> [WHAT IS EXPECTED]: Repeat all the data that appears below, keeping it exact.

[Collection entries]
=== Begin Enclosure ===

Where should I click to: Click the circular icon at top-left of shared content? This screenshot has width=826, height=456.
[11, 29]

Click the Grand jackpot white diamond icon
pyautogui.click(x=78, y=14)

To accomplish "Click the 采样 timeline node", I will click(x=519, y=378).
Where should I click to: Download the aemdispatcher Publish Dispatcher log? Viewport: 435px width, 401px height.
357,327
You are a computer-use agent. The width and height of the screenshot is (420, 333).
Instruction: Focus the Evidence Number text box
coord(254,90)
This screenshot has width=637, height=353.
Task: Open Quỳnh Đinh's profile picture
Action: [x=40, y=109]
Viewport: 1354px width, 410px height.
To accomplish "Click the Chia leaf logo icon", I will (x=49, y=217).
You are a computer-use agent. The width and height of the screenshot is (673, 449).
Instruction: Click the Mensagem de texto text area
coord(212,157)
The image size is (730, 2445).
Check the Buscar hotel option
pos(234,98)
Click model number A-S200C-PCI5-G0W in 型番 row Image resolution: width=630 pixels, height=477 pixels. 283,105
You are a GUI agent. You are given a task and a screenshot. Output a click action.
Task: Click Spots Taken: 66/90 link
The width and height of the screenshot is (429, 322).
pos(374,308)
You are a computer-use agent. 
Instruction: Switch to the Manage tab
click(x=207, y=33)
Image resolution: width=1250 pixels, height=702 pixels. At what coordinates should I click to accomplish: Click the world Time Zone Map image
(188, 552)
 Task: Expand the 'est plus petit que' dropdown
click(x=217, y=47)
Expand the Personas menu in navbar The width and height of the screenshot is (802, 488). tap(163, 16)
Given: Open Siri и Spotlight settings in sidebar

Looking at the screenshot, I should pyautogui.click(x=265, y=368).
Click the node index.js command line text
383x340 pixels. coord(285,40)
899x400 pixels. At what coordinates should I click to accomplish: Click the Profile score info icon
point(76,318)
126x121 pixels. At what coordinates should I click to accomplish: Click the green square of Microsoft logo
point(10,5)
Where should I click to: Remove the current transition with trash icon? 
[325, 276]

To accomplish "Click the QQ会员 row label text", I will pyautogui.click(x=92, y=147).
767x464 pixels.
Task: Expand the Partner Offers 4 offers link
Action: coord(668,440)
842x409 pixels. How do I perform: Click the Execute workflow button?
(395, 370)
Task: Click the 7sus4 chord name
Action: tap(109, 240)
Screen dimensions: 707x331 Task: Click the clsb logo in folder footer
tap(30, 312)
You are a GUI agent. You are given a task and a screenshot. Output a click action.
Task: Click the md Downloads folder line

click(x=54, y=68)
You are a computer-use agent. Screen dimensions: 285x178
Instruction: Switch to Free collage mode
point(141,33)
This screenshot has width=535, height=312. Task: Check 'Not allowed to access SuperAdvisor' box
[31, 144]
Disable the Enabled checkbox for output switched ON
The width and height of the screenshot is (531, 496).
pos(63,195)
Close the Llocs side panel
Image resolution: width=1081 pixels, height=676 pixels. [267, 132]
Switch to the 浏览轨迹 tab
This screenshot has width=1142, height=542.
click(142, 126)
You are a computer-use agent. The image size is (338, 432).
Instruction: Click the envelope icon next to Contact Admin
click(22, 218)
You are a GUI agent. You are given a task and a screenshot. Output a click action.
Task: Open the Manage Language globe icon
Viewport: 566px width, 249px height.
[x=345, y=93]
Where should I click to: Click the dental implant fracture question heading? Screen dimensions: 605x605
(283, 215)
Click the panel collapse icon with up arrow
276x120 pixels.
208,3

=== End Enclosure ===

> [SOLUTION TO THIS TASK]:
Where should I click to: Click the circular icon at top-left of shared content? This screenshot has width=826, height=456.
[11, 29]

Click the Grand jackpot white diamond icon
pyautogui.click(x=78, y=14)

To accomplish "Click the 采样 timeline node", I will click(x=519, y=378).
Where should I click to: Download the aemdispatcher Publish Dispatcher log? Viewport: 435px width, 401px height.
357,327
You are a computer-use agent. The width and height of the screenshot is (420, 333).
Instruction: Focus the Evidence Number text box
coord(254,90)
This screenshot has width=637, height=353.
Task: Open Quỳnh Đinh's profile picture
Action: [x=40, y=109]
Viewport: 1354px width, 410px height.
To accomplish "Click the Chia leaf logo icon", I will (x=49, y=217).
You are a computer-use agent. The width and height of the screenshot is (673, 449).
Instruction: Click the Mensagem de texto text area
coord(212,157)
The image size is (730, 2445).
Check the Buscar hotel option
pos(234,98)
Click model number A-S200C-PCI5-G0W in 型番 row Image resolution: width=630 pixels, height=477 pixels. 283,105
You are a GUI agent. You are given a task and a screenshot. Output a click action.
Task: Click Spots Taken: 66/90 link
The width and height of the screenshot is (429, 322).
pos(374,308)
You are a computer-use agent. 
Instruction: Switch to the Manage tab
click(x=207, y=33)
Image resolution: width=1250 pixels, height=702 pixels. At what coordinates should I click to accomplish: Click the world Time Zone Map image
(188, 552)
 Task: Expand the 'est plus petit que' dropdown
click(x=217, y=47)
Expand the Personas menu in navbar The width and height of the screenshot is (802, 488). tap(163, 16)
Given: Open Siri и Spotlight settings in sidebar

Looking at the screenshot, I should pyautogui.click(x=265, y=368).
Click the node index.js command line text
383x340 pixels. coord(285,40)
899x400 pixels. At what coordinates should I click to accomplish: Click the Profile score info icon
point(76,318)
126x121 pixels. At what coordinates should I click to accomplish: Click the green square of Microsoft logo
point(10,5)
Where should I click to: Remove the current transition with trash icon? 
[325, 276]

To accomplish "Click the QQ会员 row label text", I will pyautogui.click(x=92, y=147).
767x464 pixels.
Task: Expand the Partner Offers 4 offers link
Action: coord(668,440)
842x409 pixels. How do I perform: Click the Execute workflow button?
(395, 370)
Task: Click the 7sus4 chord name
Action: tap(109, 240)
Screen dimensions: 707x331 Task: Click the clsb logo in folder footer
tap(30, 312)
You are a GUI agent. You are given a task and a screenshot. Output a click action.
Task: Click the md Downloads folder line

click(x=54, y=68)
You are a computer-use agent. Screen dimensions: 285x178
Instruction: Switch to Free collage mode
point(141,33)
This screenshot has width=535, height=312. Task: Check 'Not allowed to access SuperAdvisor' box
[31, 144]
Disable the Enabled checkbox for output switched ON
The width and height of the screenshot is (531, 496).
pos(63,195)
Close the Llocs side panel
Image resolution: width=1081 pixels, height=676 pixels. [267, 132]
Switch to the 浏览轨迹 tab
This screenshot has width=1142, height=542.
click(142, 126)
You are a computer-use agent. The image size is (338, 432).
Instruction: Click the envelope icon next to Contact Admin
click(22, 218)
You are a GUI agent. You are given a task and a screenshot. Output a click action.
Task: Open the Manage Language globe icon
Viewport: 566px width, 249px height.
[x=345, y=93]
Where should I click to: Click the dental implant fracture question heading? Screen dimensions: 605x605
(283, 215)
Click the panel collapse icon with up arrow
276x120 pixels.
208,3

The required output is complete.